Der Jahreszeitenlauf mit seinen christlichen Festen bestimmt viele Inhalte. Es geht lustig bewegt - auch mal laut - zu, stets geführt durch die „geliebte Autorität". Die Kinder dürfen wach werden, „auf die Erde kommen" - sich inkarnieren. Der Bewegungsdrang und das vorherrschende sanguinische Temperament der Kinder wird berücksichtigt. Der rhythmische Teil ist so lang, wie er sein muss, d.h. wie die Situation es fordert, ein guter Hauptunterricht - auch in den höheren Klassen - ist künstlerisch zu beginnen.

▸ **Arbeitsanweisungen**
[1] Gib aus dem Textauszug den Abschnitt wortgetreu wieder, der mit „Der Jahreszeitenlauf mit“ beginnt und bis einschließlich „künstlerisch zu beginnen.“ reicht.
[2] Nenne alle Substantive im Textauszug, die aus mehreren Wörtern zusammengesetzt sind.

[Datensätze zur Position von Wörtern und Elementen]
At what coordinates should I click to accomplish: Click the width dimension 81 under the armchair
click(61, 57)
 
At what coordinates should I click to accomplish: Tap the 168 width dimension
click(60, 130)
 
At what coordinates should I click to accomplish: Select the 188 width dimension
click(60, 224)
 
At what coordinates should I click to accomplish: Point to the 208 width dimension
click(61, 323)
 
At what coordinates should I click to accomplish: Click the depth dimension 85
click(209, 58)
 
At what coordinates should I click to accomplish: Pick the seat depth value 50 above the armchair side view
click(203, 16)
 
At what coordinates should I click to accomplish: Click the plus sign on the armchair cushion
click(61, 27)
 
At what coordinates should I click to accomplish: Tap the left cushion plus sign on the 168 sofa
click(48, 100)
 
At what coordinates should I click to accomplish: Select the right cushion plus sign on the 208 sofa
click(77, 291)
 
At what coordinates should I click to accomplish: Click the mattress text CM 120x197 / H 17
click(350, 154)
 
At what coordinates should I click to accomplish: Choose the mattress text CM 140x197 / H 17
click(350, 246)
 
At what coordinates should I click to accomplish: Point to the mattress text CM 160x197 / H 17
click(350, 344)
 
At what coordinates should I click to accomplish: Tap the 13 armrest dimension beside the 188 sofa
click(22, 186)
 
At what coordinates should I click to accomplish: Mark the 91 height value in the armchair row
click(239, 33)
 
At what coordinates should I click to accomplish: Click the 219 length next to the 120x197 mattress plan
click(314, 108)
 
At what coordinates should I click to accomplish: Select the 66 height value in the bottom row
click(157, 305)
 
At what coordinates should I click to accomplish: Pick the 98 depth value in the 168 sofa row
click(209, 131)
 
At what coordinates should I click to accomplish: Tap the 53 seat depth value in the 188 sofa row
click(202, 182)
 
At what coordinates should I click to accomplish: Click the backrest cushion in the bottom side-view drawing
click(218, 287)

▸ **Lösungen**
[1]
Der Jahreszeitenlauf mit seinen christlichen Festen bestimmt viele Inhalte. Es geht lustig bewegt - auch mal laut - zu, stets geführt durch die „geliebte Autorität". Die Kinder dürfen wach werden, „auf die Erde kommen" - sich inkarnieren. Der Bewegungsdrang und das vorherrschende sanguinische Temperament der Kinder wird berücksichtigt. Der rhythmische Teil ist so lang, wie er sein muss, d.h. wie die Situation es fordert, ein guter Hauptunterricht - auch in den höheren Klassen - ist künstlerisch zu beginnen.

[2] Jahreszeitenlauf, Bewegungsdrang, Hauptunterricht